Premier avantage ? La rapidité. « On peut diminuer de 20 à 30 % le délai de fabrication. En usine, on peut massifier, organiser. On est au sec, à l’abri des intempéries, on n’a pas à se soucier des temps de séchage par exemple », explique Quentin Goudet, directeur de Mayers. Dans son hangar de la Janais, ses compagnons sont déjà capables de sortir trois modules de 18 m³ par jour. « En construction traditionnelle, ça nous prendrait des semaines. Et on peut rêver plus ! On doit s’imprégner du modèle de l’industrie automobile », avance le dirigeant. A Angers, le futur centre de l’enfance géré par Arpeje devrait être façonné par Réalités.

Le futur du centre de l'enfance d'Arpeje 49 sera conçu à 80% en usine avant d'être assemblé sur site.
Le futur du centre de l’enfance d’Arpeje 49 sera conçu à 80% en usine avant d’être assemblé sur site. – Réalités

Face à la pénurie de main-d’œuvre dans le secteur du bâtiment, la solution « hors site » offre en plus des conditions de travail avantageuses, loin de « la boue et du bruit » des chantiers, souligne-t-il. « On a beaucoup investi dans les appareils de manutention pour éviter le port de charges lourdes ». Comme chez le voisin Stellantis, les ouvriers de Mayers travaillent sous des portiques et avec des rails qui font avancer les murs et les cloisons. « On peut former nos salariés en interne, leur proposer un cadre de travail plus apaisé ». Yoann Choin-Joubert, fondateur du groupe Réalités, ne cache pas non plus son envie de faire appel à la robotique et l’intelligence artificielle pour concevoir ses logements modulaires. « Ce sera la seule solution face à la pénurie de main-d’œuvre », assure-t-il.

L'ancien hall de PSA a été reconverti en une vaste usine de fabrication de maison à côté de Rennes.
L’ancien hall de PSA a été reconverti en une vaste usine de fabrication de maison à côté de Rennes. – Réalités

La massification de la production doit surtout permettre d’abaisser le coût de construction dans un contexte de flambée des cours de matériaux. Avec son usine, la société Mayers espère sortir des logements à « moins de 2.000 euros le mètre carré ». Facile pour une maison mais plus compliqué quand il faut les empiler pour du logement collectif. L’entreprise devra d’abord trouver assez de clients pour intensifier sa production et gagner en productivité. Un défi de taille pour un secteur habitué aux arrêts incessants absolument incompatibles avec le travail à la chaîne. « Une usine doit travailler en flux constants. Il faudra nous adapter. Les promoteurs aussi d’ailleurs, car ils devront apprendre à payer différemment. Ils ne pourront plus attendre la livraison », prévient Yoann Choin-Joubert.

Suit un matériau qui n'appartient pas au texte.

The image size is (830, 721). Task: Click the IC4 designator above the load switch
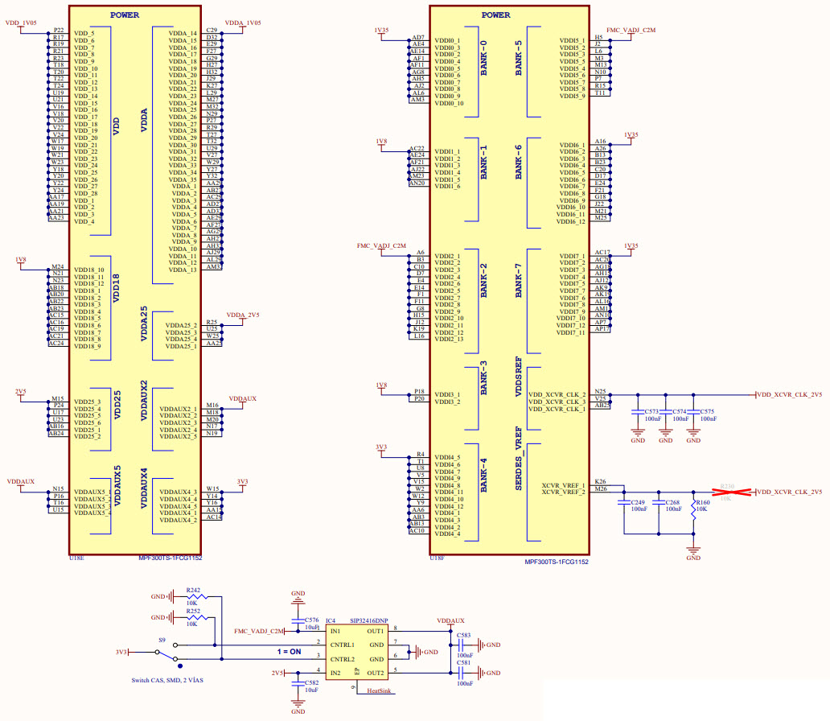(x=331, y=621)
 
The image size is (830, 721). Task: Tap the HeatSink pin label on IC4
(x=379, y=690)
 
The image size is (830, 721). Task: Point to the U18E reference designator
(x=76, y=557)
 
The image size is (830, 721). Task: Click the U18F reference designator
(x=438, y=557)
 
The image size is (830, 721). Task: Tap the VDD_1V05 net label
(x=22, y=23)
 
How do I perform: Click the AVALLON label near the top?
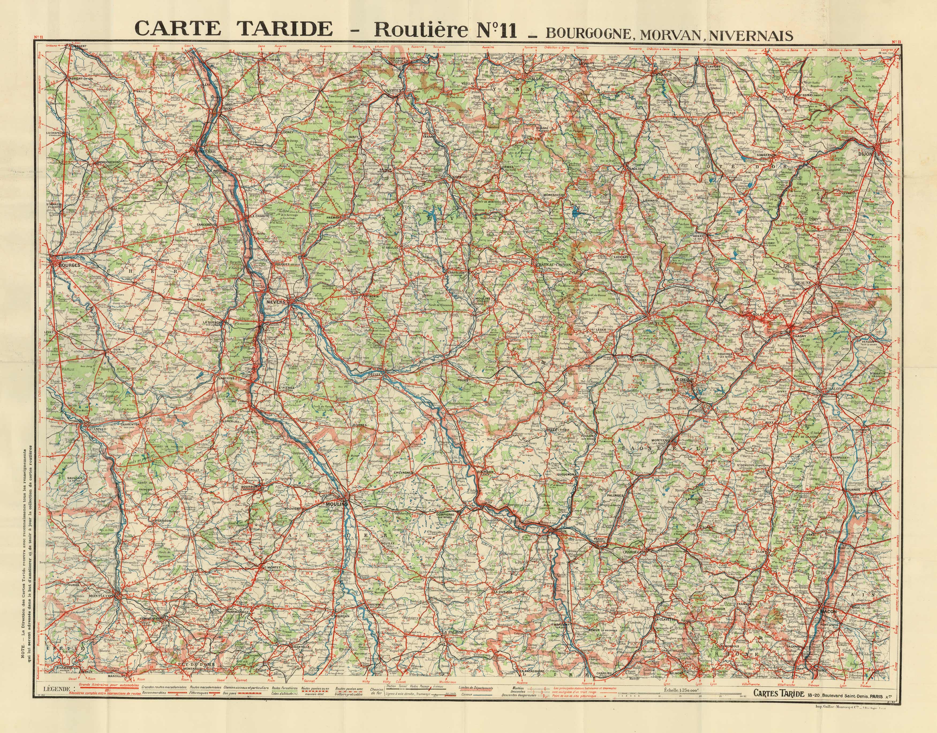point(534,79)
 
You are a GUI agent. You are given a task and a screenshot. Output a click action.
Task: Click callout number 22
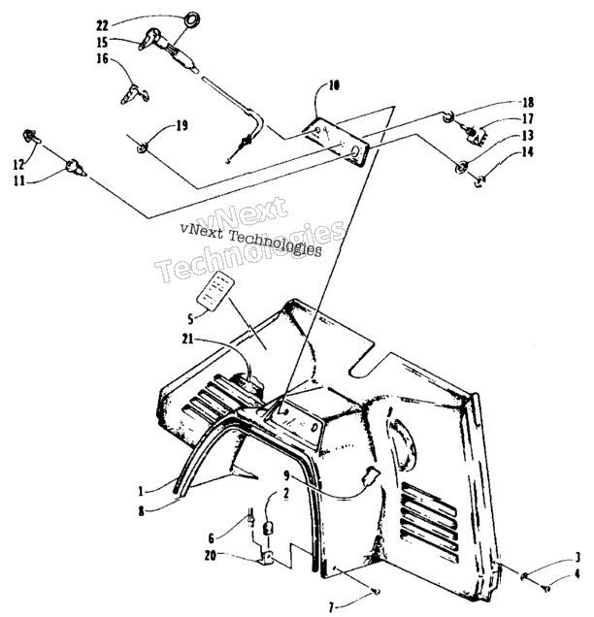pyautogui.click(x=102, y=26)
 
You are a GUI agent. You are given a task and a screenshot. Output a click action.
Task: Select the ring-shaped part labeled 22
pyautogui.click(x=193, y=18)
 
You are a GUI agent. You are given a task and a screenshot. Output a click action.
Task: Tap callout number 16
pyautogui.click(x=102, y=58)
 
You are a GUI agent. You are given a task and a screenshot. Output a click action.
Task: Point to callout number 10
pyautogui.click(x=334, y=85)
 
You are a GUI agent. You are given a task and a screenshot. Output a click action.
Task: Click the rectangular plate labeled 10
pyautogui.click(x=338, y=140)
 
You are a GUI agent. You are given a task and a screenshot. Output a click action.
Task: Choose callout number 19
pyautogui.click(x=182, y=125)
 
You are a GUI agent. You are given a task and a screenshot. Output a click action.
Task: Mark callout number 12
pyautogui.click(x=19, y=165)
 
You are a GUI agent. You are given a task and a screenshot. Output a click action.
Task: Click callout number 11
pyautogui.click(x=18, y=181)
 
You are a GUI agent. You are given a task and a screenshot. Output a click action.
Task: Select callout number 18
pyautogui.click(x=528, y=102)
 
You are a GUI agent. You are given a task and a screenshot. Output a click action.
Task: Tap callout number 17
pyautogui.click(x=528, y=118)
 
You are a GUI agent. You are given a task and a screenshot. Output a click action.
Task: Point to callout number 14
pyautogui.click(x=528, y=152)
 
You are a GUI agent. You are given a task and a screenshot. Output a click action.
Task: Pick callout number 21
pyautogui.click(x=187, y=340)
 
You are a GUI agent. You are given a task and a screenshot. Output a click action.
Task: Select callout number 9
pyautogui.click(x=287, y=476)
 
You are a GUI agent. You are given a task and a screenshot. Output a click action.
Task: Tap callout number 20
pyautogui.click(x=211, y=557)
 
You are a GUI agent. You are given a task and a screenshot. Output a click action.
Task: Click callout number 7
pyautogui.click(x=331, y=608)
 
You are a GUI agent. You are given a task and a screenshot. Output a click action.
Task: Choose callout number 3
pyautogui.click(x=578, y=558)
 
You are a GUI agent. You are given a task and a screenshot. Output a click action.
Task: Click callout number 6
pyautogui.click(x=211, y=538)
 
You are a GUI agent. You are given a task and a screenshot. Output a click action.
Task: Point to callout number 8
pyautogui.click(x=141, y=512)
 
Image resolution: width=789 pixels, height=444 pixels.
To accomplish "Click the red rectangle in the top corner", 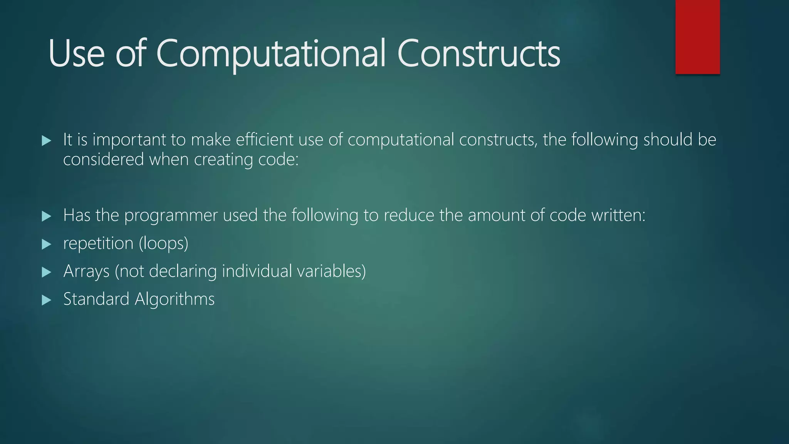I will click(697, 37).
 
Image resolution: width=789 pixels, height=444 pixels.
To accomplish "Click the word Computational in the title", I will click(270, 54).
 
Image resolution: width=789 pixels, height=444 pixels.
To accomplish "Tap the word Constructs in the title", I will click(478, 54).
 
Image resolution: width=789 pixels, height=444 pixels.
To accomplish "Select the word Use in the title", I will click(76, 54).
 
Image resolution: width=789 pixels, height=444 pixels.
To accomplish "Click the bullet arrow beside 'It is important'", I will click(46, 141).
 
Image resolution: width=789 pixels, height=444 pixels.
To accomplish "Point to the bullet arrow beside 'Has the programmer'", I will click(46, 216).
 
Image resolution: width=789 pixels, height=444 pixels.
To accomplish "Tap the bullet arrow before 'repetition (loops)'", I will click(46, 244).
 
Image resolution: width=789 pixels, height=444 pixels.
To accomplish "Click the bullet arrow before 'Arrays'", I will click(46, 272).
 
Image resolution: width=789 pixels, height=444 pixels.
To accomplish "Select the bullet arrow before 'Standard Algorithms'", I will click(46, 300).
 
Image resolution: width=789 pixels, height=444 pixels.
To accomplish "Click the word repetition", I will click(98, 244).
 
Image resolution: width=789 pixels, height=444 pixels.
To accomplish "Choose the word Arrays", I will click(86, 271).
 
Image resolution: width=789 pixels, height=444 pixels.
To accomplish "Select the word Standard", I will click(96, 299).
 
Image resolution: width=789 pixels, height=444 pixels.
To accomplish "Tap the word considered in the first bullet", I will click(103, 160).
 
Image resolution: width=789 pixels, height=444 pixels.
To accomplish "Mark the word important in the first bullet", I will click(129, 140).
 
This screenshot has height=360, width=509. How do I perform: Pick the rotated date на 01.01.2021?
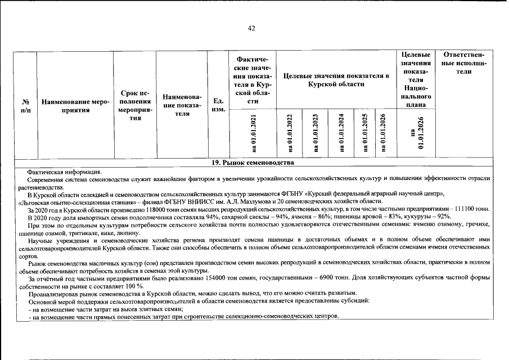coord(254,133)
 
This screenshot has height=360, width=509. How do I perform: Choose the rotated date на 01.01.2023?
coord(316,133)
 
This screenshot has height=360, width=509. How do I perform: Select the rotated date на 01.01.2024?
coord(341,133)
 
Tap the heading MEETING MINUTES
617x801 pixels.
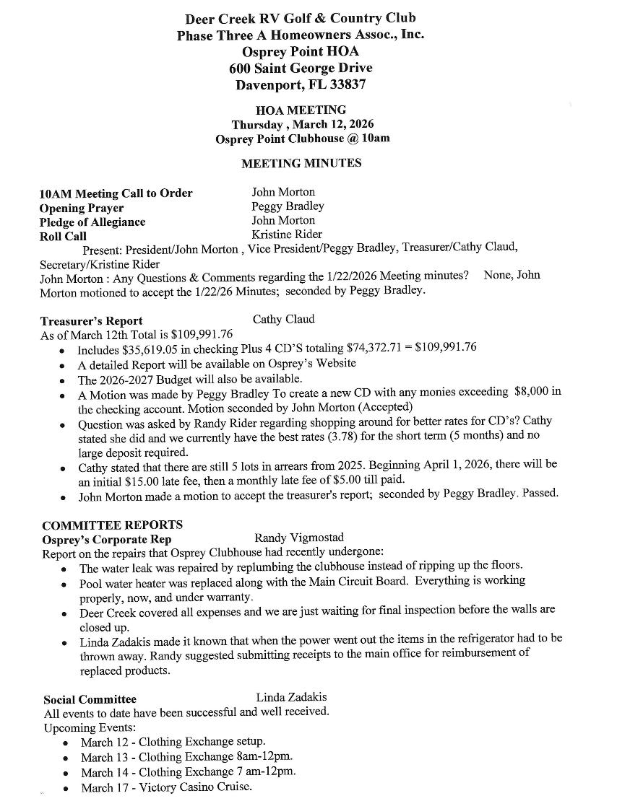[301, 163]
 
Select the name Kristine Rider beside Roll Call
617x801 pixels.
[287, 235]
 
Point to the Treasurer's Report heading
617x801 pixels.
[91, 321]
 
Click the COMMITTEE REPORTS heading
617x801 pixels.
[112, 525]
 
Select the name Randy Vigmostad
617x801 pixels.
[299, 538]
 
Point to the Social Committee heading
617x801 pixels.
[90, 699]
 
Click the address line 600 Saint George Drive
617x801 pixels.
[301, 69]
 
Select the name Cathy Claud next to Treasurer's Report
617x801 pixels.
[283, 319]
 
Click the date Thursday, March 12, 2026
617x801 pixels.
[302, 124]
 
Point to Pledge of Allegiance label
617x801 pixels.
[92, 222]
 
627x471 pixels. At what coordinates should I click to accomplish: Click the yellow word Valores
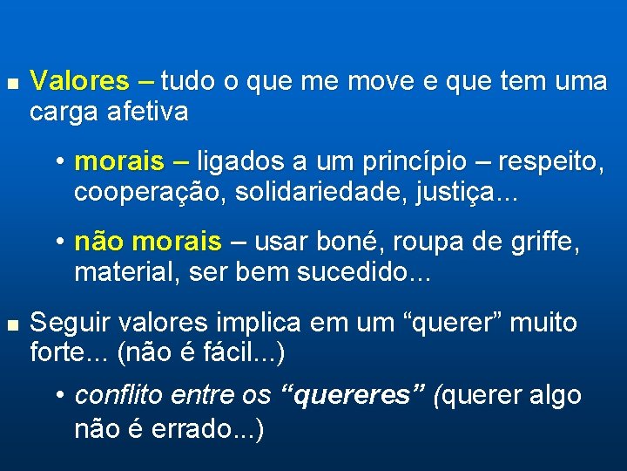pos(79,82)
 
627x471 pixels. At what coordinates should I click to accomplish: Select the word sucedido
pos(352,273)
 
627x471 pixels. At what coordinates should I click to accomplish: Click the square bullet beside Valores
pos(10,83)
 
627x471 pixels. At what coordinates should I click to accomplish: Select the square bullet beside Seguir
pos(10,324)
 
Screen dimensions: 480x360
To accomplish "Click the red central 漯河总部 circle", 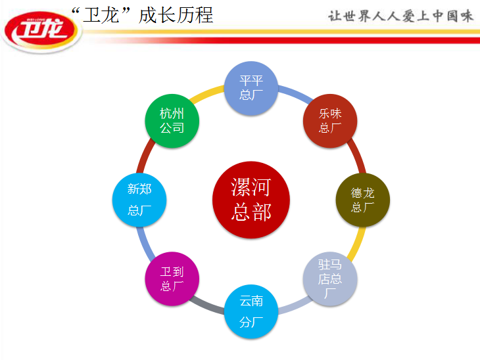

Déjà bien implanté pour les maisons individuelles (notamment les tiny houses), le concept d’habitat modulaire est particulièrement scruté par les collectivités locales. Malgré une politique du logement saluée par tous, la métropole rennaise voit sa liste de personnes en attente d’un logement social s’allonger. Un peu plus de 26.000 personnes patientent actuellement, alors qu’elles n’étaient que 16.000 en 2016. Les raisons sont multiples mais peuvent se résumer ainsi : moins nombreux, les programmes immobiliers sont désormais plus longs à sortir de terre et plus chers, excluant de facto les plus modestes. « Les gens n’ont plus la capacité de se loger, c’est inquiétant. Notre rôle en tant que collectivité, c’est d’offrir des solutions rapides. L’habitat modulaire peut nous permettre d’y répondre pour occuper des délaissés fonciers », détaille Nathalie Demeslay, directrice de l’habitat à Rennes Métropole.

Pour mettre en œuvre cet « urbanisme transitoire », la collectivité affirme avoir besoin de logements « déplaçables » à travers une solution appelée « sans foncier fixe ». Un concept qui permet de loger vite et bien, en attendant que le schéma de construction plus traditionnel se mette en règle : appel d’offres, enquêtes publiques, concours d’architectes… Cette solution de logement mobile offre aussi l’avantage de répondre à la crise du logement dans les zones les plus touristiques. Dans ces secteurs, les logements sont devenus inaccessibles, empêchant le recrutement de travailleurs saisonniers. Le modulaire peut là aussi y répondre.